═══ Textauszug ═══

Welt der Angst
Es gibt ein Genre des Musiktheaters, das lange als undramatisch und papieren galt. «Konversationsstück für Musik» hat es Richard Strauss treffend im Untertitel von «Capriccio» genannt, mit anderen Worten: Hier transportiert Musik nicht primär überwältigende Emotionen und grandiose Theatereffekte – sie dient vielmehr dem Diskurs.
Bei der Premiere von «Capriccio» im Jahr 1942 wirkten diese Konversationen über die Vorherrschaft von Wort und Musik noch ostentativ weltfremd, während 15 Jahre später Francis Poulencs «Dialogues des Carmélites» bei ihrer Uraufführung an der Scala die zentralen Fragen der menschlichen Existenz angingen: Wer sind wir, was ist uns heilig, wofür lohnt es sich, in den Tod zu gehen?

═══ Aufgeführte Zeilen ═══

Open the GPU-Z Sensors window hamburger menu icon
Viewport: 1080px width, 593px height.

═══
═══ Aufgeführte Zeilen ═══

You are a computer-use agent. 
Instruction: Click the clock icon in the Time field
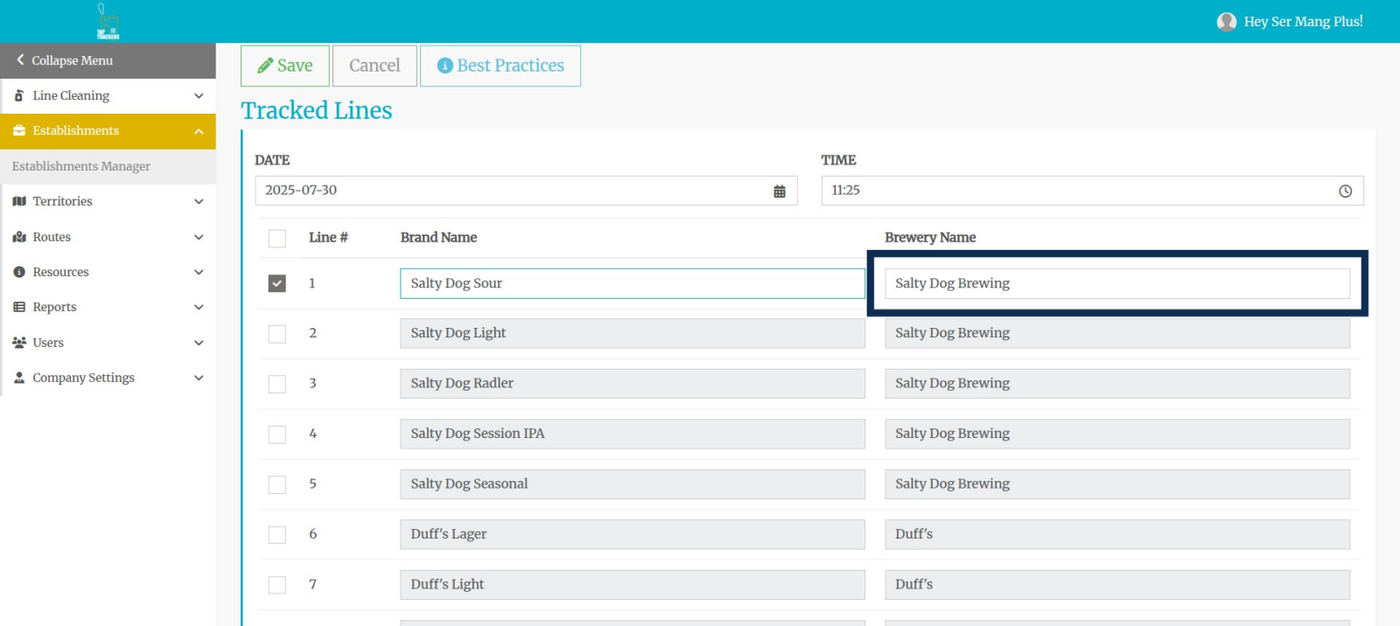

═══

* [Ziel]
Setzen Sie den Text über das Konversationsstück im Musiktheater im Anschluss an seinen letzten Satz fort.

* [Antwort]
Poulenc war mutig genug, diese Fragen, die ihn selbst umtrieben, in Form von intimen, dringlichen Gesprächen («dialogues») zu diskutieren – eine Qualität, die das Stück, neben der ansprechenden Musik, mittlerweile zum Renner an allen Opernhäusern gemacht hat. Dabei ist der historisch belegte Handlungsrahmen spektakulär genug. Poulenc stützt sich auf Gertrud von Le Forts Novelle «Die Letzte am Schafott» und ihre Bearbeitung durch den Dramatiker Georges Bernanos: Allenthalben fegt die ...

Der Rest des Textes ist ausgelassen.